Expert Commentary: This study suggests that the combination of an ATR inhibitor with radiation enhances both radiation-induced tumor cytotoxicity and antitumor immune responses.
Tumor Cell-Intrinsic Factors Control Immunotherapy Responses
Although the immune system clearly modulates progression of pancreatic ductal adenocarcinoma (PDAC), the mechanisms remain poorly understood. Utilizing a genetically engineered mouse model of PDAC with defined initiating drivers, Li and colleagues generated subclonal lines from each tumor. Heterogeneity in the immune response to sublines enabled stratifying tumors based on high or low T-cell infiltration. Analysis of somatic copy number alterations and gene expression revealed a MYC-amplified transcriptional program that induced CXCL1 in tumors with low T-cell infiltration. CXCL1 enhanced myeloid cell infiltration at the expense of CD103+ antigen-presenting dendritic cells within the tumor microenvironment, blunting responses to immunotherapy.

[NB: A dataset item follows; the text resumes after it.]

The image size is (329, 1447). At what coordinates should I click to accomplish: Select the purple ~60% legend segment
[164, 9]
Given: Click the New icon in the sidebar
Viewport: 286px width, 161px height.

Expert commentary: A subset of cells that make up a cancer can enforce an immunosuppressive tumor microenvironment. Approaches that disentangle the inherent heterogeneity of cancers can reveal hidden immunotherapeutic targets.

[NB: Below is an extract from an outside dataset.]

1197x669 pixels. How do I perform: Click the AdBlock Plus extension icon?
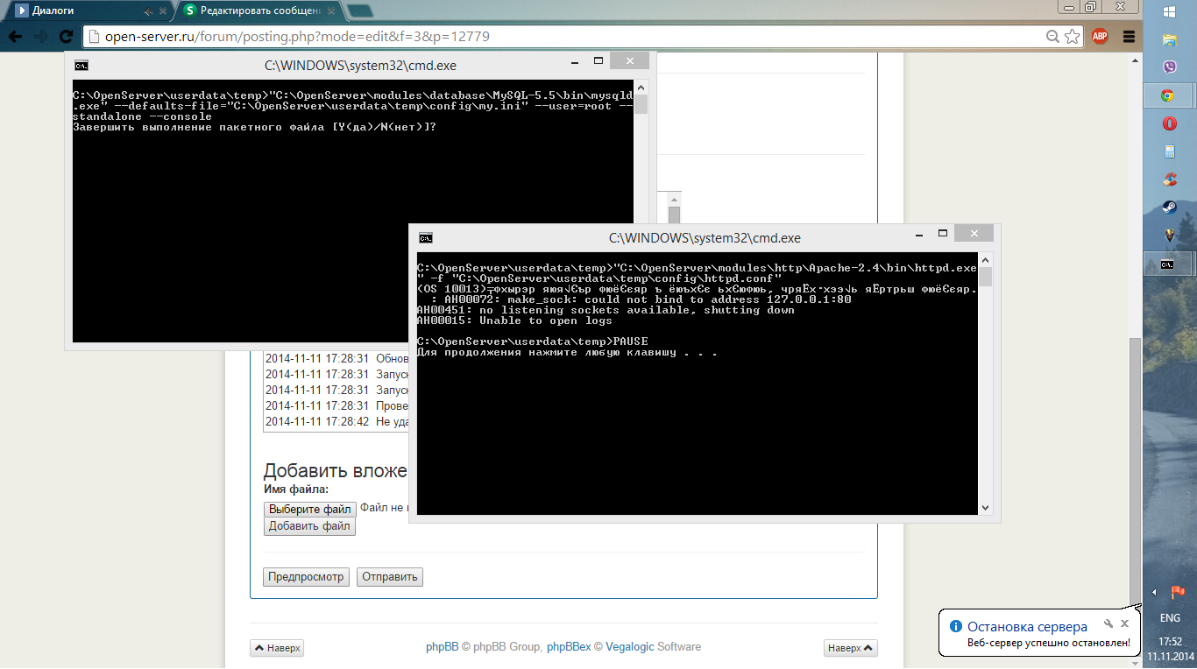coord(1100,37)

AMPK: A New Metabolic Target in Glioblastoma
AMP kinase (AMPK), a serine-threonine kinase involved in cellular energy homeostasis, is a bioenergetic sensor allowing stressed cells to respond to metabolic needs. The role of AMPK in cancer is controversial, with reports of both pro- and antitumorigenic functions. Chhipa and colleagues provide compelling evidence that in the context of glioblastoma, AMPK promotes survival through regulation of bioenergetics. Oncogenic stress activates AMPK, which may contribute to the constitutively high levels of AMPK found in glioblastoma. This leads to AMPK-dependent phosphorylation of the transcription factor CREB1, regulating HIF1α and GABPA transcriptional programs that in turn control glioblastoma bioenergetics.
Expert Commentary: The ability of glioblastoma cells to co-opt AMPK-dependent signaling pathways in response to oncogenic stress to promote survival provides a new therapeutic opportunity in this deadly disease. Currently, inhibitors of AMPK lack specificity, but this study supports their further development.